Over the years, the state's tax environment has changed in different ways. Frans said that in 1950, Minnesotans spent about 61 percent of their income on goods, and 39 percent on services. In 2010 that had flipped, with consumers spending on 33 percent on goods and 67 percent on services. Since the state sales tax applies mostly to goods, this affects the sales tax revenue.
Frans also pointed to the nationwide issue of sales tax revenue lost to commerce, from people buying online or from catalogs. In 2011 the state lost an estimated $400 million in uncollected sales taxes. Bills are being introduced in Congress to require e-tailers to collect sales taxes and distribute them to the various states.
Frans addressed the question of whether Minnesota's tax system is competitive for business. Some groups say no, because the state's statutory tax rates are high. This is the rate that state law says most businesses must pay. But a Ernst and Young study shows Minnesota's effective tax rate, the amount businesses actually pay after tax credits and exemptions, puts Minnesota among the top 10 states with the lowest effective tax rates on new investment. Is it time for Minnesota to close that gap, Frans asked, to lower its statutory rate and eliminate some of the tax breaks?

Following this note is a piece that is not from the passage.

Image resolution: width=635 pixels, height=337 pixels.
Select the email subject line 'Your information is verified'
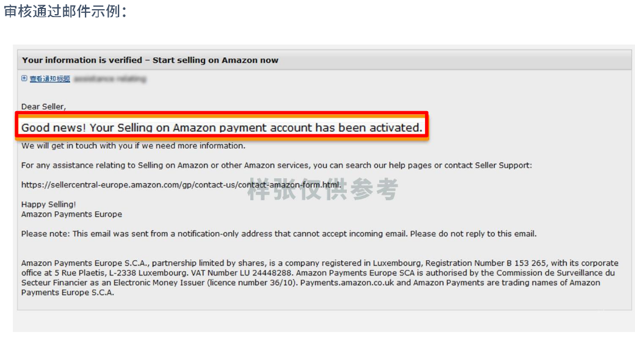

Frans pointed also to the changes in Minnesota's age demographics. As baby boomers enter retirement, their tax bills will be getting lower. They will be making up a larger portion of the state population, but they will be paying less in income taxes.
Frans discussed the question of who pays what in taxes. He showed that middle income wage earners pay 12.3 percent of their income in cumulative state and local taxes. Those in the top 5 percent and 1 percent of wage earners pay closer to 10. Frans said Dayton wants to see all taxpayers paying a fair share.
Frans said the state has become more dependent on property tax, which made up 40 percent of the state's total tax revenue in 2010, compared to income and sales tax.
Frans also pointed to the complexity of the state's tax system. The number of adjustments and credits in the state's individual income tax system has risen from 9 to 50 from 1987 to 2010. The number of property tax classes and tiers has risen from 26 in 1973 to 55 in 2011. The state spends about 40 percent of the revenue it takes in on tax breaks, he said.
Frans said the governor will present his budget proposal on Jan. 22, 2013, and shortly thereafter will present a report that Frans is working on regarding ways to make the tax system fairer, simpler, an supportive of economic growth.